April 9th, 2021
By Rehan Piracha
LAHORE
A campaign has been launched to call for greater investment in education to stem drop out of a further one million children from schools amid the COVID pandemic in the country.
Pakistan no longer has the luxury to focus on bringing the colossal pre-pandemic figure of 22.8 million out-of-school children into schools but must now actively strategize to prevent a roll-back on important gains made vis-à-vis education, especially girls’ access to education in the last decade, said Areebah Shahid, Executive Director, Pakistan Youth Change Advocates (PYCA) at the launch of the
#InvestInEducationStrengthenPakistan campaign.
“Inaction can result in millions of more Pakistani children dropping-out of schools,” she said.

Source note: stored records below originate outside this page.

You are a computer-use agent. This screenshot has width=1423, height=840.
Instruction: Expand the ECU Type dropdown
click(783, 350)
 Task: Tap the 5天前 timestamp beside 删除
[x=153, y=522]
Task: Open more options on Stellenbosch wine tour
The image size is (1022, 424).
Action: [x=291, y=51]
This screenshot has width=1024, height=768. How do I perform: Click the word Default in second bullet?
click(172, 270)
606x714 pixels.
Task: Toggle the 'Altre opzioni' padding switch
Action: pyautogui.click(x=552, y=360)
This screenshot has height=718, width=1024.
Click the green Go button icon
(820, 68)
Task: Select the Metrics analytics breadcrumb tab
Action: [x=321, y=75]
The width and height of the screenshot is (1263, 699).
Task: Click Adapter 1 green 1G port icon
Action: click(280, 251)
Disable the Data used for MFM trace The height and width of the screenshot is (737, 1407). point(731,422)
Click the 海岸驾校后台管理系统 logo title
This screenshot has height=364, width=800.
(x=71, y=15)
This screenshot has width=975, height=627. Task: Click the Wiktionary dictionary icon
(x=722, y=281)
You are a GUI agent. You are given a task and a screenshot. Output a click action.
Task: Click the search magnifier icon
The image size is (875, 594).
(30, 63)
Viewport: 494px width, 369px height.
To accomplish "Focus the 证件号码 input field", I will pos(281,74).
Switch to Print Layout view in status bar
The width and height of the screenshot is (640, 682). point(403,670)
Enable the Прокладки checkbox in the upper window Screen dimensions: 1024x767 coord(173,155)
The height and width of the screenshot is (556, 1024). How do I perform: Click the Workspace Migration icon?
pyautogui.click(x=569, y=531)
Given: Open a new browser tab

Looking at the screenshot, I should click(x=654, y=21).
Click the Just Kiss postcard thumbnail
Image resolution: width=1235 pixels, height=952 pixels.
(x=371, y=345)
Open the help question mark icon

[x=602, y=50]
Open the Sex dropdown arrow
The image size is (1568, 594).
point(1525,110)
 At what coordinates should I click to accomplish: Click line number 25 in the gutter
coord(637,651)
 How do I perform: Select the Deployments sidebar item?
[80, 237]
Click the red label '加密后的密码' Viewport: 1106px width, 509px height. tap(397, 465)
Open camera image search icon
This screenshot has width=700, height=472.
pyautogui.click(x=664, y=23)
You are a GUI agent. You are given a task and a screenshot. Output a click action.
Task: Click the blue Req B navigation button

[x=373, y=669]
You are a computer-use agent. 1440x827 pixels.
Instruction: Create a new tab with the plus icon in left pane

The virtual event was aimed at garnering support of key influencers from all walks of life to ensure that education and the future of over 80 million Pakistani children does not take a backseat during COVID.
Sharing findings and recommendations of a white paper by PYCA on Public Investment in Education: Covid 19 and other Past Emergencies, Asim Bashir Khan, author of the white paper and an economist and public financial management expert, told participants that irrespective of emergencies and natural calamities, the federal and provincial governments are regularly curtailing development spending on education in their annual budgets.
“Cuts in education budgets and more specifically within the education development expenditure are a routine practice and have little to do with the fall-out of emergency situations such as the on-going pandemic,” he added.
To elaborate this point, he stated that the most recent budget (fiscal year 2020-21), for instance, seems to be a continuation of past trends rather than a result of the fall-out of the COVID emergency. Except Khyber Pakhtunkhwa, the non-development expenditures, as usual, saw an increase in all the provinces and at the federal level. In the same realm, while Khyber Pakhtunkhwa was unparalleled in terms of its planned increase in the education development portfolio, which it enhanced by 46.2 per cent; Sindh and the federal government introduced meager increases of 7.7 per cent and 1.4 per cent in education development respectively.
However, Khan said, there is little justification for this meagre spending on education development after the government itself claimed that the economy was recovering from the impact of the pandemic. An early and sustained path to economic recovery coupled with international monetary support in turn means that the state does, in fact, have the fiscal space to prioritize development spending on education and other social sector subjects, he added.
Khan said that an estimated investment of Rs 12 trillion will be needed to educate all of the 22.8 million out-of-school children in the next 10 years. The government has spent about Rs 6.5 trillion on education in the last ten years, he said. Pakistan has to at least double spending on education by 2030 in order to come out of this state of emergency, he said. He recommended that the federal and provincial governments introduce needs-based budgeting, broaden tax net, allocate certain portions of GST to education development, and establish education dashboards for budgeting. He also called upon the government to direct banks to provide soft loans to parents whose income has been affected by the pandemic to meet expenditure of their children’s education.